Brief – Reproduce, with no changes, the line that contains "Task: Click the empty progress bar" and all the lines that come after it in the records.

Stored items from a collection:
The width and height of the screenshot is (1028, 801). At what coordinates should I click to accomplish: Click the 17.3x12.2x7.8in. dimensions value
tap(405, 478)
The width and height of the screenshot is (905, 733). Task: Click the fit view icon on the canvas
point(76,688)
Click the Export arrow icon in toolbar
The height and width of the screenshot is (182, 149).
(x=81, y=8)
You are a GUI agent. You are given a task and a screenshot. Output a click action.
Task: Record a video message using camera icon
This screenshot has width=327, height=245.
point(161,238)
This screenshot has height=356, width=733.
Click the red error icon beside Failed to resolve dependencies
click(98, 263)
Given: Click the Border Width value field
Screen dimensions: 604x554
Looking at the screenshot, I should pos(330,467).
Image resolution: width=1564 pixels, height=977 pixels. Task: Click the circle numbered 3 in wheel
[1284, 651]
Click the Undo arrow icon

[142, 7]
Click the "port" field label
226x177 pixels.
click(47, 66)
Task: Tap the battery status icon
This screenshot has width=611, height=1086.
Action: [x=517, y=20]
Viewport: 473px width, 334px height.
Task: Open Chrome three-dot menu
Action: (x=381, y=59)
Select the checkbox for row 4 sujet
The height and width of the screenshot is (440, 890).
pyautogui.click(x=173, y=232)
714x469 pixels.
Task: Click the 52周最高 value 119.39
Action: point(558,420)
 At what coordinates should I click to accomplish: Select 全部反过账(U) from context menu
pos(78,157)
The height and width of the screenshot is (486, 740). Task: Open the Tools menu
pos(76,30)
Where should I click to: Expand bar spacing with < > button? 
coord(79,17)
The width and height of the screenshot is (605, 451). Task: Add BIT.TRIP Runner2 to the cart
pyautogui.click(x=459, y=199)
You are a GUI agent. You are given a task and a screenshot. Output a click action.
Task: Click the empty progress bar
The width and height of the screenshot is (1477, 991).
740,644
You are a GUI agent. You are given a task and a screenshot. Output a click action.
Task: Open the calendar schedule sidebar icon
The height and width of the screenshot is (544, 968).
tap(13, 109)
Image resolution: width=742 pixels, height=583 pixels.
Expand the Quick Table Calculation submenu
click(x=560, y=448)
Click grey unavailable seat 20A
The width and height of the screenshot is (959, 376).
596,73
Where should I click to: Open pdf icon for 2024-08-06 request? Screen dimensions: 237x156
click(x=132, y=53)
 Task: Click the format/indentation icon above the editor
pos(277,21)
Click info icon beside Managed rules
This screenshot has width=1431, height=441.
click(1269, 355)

Written answer –
Task: Click the empty progress bar
The width and height of the screenshot is (1477, 991).
740,644
You are a GUI agent. You are given a task and a screenshot. Output a click action.
Task: Open the calendar schedule sidebar icon
The height and width of the screenshot is (544, 968).
tap(13, 109)
Image resolution: width=742 pixels, height=583 pixels.
Expand the Quick Table Calculation submenu
click(x=560, y=448)
Click grey unavailable seat 20A
The width and height of the screenshot is (959, 376).
596,73
Where should I click to: Open pdf icon for 2024-08-06 request? Screen dimensions: 237x156
click(x=132, y=53)
 Task: Click the format/indentation icon above the editor
pos(277,21)
Click info icon beside Managed rules
This screenshot has width=1431, height=441.
click(1269, 355)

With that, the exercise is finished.